[GOAL]: Please identify every line in the records below that contains the string "green", matching case exactly, and copy each of those lines in full.

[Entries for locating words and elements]
◇ ◇ ◇ ◇ ◇ ◇ ◇

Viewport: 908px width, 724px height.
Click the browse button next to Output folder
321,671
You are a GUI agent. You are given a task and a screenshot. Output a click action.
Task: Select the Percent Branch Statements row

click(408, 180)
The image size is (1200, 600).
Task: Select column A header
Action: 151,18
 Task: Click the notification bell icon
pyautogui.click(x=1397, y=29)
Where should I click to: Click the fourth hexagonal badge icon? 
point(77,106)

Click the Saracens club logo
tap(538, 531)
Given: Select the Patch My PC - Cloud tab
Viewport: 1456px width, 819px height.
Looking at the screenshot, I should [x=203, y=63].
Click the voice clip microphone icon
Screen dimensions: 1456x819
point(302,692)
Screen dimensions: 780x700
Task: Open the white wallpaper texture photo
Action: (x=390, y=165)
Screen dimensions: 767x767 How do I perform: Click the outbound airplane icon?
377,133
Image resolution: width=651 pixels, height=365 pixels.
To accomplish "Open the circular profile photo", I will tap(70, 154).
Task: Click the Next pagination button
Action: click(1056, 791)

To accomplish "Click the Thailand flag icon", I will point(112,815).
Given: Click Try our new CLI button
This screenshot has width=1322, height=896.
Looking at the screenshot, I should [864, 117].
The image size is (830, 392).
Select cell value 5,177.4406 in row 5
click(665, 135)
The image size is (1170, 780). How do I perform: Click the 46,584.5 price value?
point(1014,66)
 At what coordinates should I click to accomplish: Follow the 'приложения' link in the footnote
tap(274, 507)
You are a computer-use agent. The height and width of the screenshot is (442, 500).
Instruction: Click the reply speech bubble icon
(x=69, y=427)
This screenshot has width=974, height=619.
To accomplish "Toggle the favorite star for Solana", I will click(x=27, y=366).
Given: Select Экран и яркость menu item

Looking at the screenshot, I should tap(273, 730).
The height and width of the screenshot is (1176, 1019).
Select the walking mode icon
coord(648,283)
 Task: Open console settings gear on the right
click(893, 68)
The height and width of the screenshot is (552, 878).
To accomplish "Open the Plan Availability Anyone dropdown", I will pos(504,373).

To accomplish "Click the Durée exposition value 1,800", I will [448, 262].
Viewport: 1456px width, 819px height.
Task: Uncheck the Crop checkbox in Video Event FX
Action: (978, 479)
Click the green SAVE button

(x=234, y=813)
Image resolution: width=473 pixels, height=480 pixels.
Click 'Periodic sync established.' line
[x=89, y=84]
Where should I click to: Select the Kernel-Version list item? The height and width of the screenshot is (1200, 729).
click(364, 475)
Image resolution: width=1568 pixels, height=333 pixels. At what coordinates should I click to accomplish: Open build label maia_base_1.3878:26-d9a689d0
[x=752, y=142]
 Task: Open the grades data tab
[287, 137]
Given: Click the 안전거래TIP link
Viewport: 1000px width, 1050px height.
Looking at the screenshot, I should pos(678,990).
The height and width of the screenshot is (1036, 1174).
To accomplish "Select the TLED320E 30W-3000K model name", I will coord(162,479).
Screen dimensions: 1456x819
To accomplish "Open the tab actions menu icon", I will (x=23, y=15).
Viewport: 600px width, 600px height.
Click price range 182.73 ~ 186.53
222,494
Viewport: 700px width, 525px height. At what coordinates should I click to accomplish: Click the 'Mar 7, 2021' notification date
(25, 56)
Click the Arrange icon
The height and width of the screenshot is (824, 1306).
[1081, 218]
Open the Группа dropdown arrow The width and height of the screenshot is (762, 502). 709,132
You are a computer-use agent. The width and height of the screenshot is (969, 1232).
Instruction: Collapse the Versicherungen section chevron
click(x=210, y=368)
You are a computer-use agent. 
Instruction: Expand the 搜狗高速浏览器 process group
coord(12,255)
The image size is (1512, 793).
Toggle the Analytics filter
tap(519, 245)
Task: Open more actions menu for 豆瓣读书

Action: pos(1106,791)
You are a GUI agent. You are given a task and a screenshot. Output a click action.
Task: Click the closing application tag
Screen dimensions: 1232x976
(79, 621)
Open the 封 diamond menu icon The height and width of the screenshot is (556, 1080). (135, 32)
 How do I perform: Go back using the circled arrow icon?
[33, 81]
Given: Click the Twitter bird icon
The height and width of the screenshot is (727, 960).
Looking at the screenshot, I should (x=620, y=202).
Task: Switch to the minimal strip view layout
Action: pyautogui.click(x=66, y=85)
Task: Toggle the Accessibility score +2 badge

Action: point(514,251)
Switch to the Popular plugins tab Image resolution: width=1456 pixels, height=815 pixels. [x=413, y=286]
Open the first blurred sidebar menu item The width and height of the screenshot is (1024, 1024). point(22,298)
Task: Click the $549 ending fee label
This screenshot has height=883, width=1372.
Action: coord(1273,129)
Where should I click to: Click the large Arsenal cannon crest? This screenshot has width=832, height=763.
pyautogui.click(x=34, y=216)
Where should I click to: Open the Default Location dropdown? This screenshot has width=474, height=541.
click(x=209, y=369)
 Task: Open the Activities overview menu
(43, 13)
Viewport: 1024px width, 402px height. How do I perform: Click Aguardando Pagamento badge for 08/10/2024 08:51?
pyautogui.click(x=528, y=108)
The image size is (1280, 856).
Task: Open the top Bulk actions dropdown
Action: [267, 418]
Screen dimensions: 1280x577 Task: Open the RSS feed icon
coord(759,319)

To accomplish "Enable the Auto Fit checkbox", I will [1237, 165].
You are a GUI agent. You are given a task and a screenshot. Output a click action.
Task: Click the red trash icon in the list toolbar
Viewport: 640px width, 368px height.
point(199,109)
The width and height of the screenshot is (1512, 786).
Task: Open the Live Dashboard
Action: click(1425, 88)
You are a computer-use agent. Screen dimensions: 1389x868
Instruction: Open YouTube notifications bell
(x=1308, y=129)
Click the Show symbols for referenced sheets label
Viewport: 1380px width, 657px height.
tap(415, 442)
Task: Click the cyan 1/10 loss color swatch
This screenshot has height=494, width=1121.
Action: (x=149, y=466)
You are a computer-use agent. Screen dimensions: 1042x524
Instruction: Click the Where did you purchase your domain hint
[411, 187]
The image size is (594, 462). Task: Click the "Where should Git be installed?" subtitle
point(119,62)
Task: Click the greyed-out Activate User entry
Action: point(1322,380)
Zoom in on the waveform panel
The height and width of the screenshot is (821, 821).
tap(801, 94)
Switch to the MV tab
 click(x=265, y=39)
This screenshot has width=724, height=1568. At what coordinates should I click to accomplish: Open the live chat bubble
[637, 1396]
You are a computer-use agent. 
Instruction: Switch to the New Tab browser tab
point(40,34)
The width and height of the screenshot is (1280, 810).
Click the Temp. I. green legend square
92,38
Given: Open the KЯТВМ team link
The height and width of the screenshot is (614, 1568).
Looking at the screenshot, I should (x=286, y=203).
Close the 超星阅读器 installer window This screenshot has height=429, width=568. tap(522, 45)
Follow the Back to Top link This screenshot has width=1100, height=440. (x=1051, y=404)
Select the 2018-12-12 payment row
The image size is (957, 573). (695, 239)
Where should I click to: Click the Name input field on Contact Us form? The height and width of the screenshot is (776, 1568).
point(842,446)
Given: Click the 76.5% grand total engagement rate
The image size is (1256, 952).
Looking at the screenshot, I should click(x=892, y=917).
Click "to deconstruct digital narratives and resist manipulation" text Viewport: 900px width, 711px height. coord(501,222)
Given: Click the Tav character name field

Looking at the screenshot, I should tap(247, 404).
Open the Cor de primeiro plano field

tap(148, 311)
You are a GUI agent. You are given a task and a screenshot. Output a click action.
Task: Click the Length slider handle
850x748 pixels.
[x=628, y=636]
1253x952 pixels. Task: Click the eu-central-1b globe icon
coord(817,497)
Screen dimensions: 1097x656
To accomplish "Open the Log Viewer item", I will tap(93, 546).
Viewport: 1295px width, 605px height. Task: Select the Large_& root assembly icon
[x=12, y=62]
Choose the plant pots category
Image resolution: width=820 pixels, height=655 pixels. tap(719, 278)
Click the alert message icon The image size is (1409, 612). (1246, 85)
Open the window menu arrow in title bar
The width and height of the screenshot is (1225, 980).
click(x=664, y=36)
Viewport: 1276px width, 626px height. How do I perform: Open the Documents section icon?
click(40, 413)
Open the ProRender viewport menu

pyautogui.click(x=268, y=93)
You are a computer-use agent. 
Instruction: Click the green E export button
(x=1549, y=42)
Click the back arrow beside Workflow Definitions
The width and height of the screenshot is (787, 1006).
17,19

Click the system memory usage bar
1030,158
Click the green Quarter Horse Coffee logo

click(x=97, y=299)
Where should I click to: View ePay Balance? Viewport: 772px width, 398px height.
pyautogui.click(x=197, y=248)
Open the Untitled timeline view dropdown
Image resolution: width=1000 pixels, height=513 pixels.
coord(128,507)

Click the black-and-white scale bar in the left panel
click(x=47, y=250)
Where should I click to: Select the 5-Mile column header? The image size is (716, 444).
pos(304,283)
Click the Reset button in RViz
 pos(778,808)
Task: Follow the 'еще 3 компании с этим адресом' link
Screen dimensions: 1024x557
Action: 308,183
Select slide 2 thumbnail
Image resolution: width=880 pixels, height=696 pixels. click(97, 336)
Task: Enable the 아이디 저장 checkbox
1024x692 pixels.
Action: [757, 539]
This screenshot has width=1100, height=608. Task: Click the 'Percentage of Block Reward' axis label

◇ ◇ ◇ ◇ ◇ ◇ ◇

[EXERCISE RESULT]:
Click the green SAVE button
Click the Temp. I. green legend square
Instruction: Click the green E export button
Click the green Quarter Horse Coffee logo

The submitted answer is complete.